Saturday, 20 January, 2018

China-Finland innovation cooperation boasts huge potential

31 Dec 2017, 22:41 ( 19 days ago)

DF-Xinhua Report
Chinese President Xi Jinping (3rd R) holds talks with Finnish President Sauli Niinistö (3rd L) in Sanya, south China's Hainan Province, April 6, 2013. Xinhua File Photo by Pang Xinglei.

Huge potential lies in the innovation cooperation between Finland and China especially in the coming years, said Petri Vuorio, director for international trade of the Confederation of Finnish Industries.

Finland is one of the world's leading innovation economies, and China is striving to achieve economic growth based on innovation and is already a forerunner in many fields, so "there are a lot of opportunities to combine our expertise and reach good results," Vuorio told Xinhua in a recent interview.

China and Finland launched a committee for innovative business this June, two months after Chinese President Xi Jinping paid a state visit to the northern European country.

"We at the business community are very satisfied with the development of the economic relations," said Vuorio. The trend gained momentum especially during Xi's visit, and one example was to bring up the China-Finland Committee for Innovative Business cooperation. "We have high expectations regarding the future cooperation on the innovation sector," noted Vuorio.

The committee concluded a second general meeting early December, and decided to set up several working groups focusing on energy, maritime logistics, industrial innovations, clean air and clean tech and forest industry.

"I was very happy that we had over 50 guests from China visiting Finland" at the committee meeting, and "we also see a lot of room for further cooperation," said Vuorio.

Taking the energy sector for example, Vuorio said "we have a lot of opportunities for win-win cooperation between China and Finland." The most hopeful projects will concern clean and renewable energy solutions, such as flexible smart grids, certain district heating and cooling solutions, he added.

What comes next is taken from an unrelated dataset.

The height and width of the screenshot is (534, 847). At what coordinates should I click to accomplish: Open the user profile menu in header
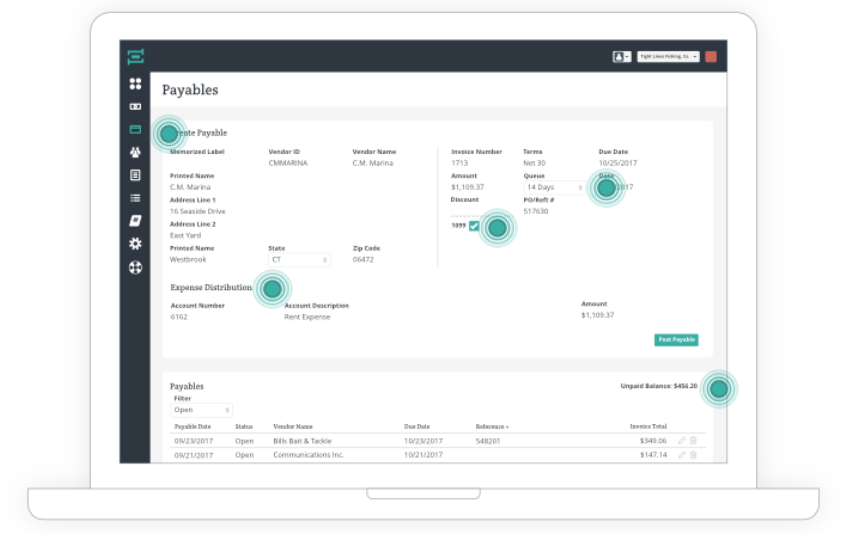[621, 57]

Another example is the working group on maritime logistics, which "is close to the opportunities of the Belt and Road Initiative," said Vuorio.  "We can combine our expertise in cooperation projects in third countries with the need of technologies there when it comes to the harbors."

The China-proposed Belt and Road Initiative, which calls for better economic connectivity, political coordination and cultural exchanges among countries and regions, has won positive reaction in Finland.

Praising the initiative, Vuorio said the opportunities for better cooperation lie in areas such as transportation, technology, energy and infrastructure, "where the demand and Finnish technological solutions meet almost perfectly," he said.

A cargo train packed with Nordic produced electronics, clothes and pulp and paper left Kouvola, eastern Finland for Xi'an, central China in November, opening the first railway link between the Nordics and China.  Crossing Russia and central Asia, the 9,000-km land route shortens the travel time by 30 days compared with normal sea freight.

Meanwhile, the construction of a digital sea cable linking the Nordics and East Asia via the Arctic Ocean is under review, and more projects such as the Arctic Railway and the tunnel linking Helsinki and Tallinn, among others, has also been put on table.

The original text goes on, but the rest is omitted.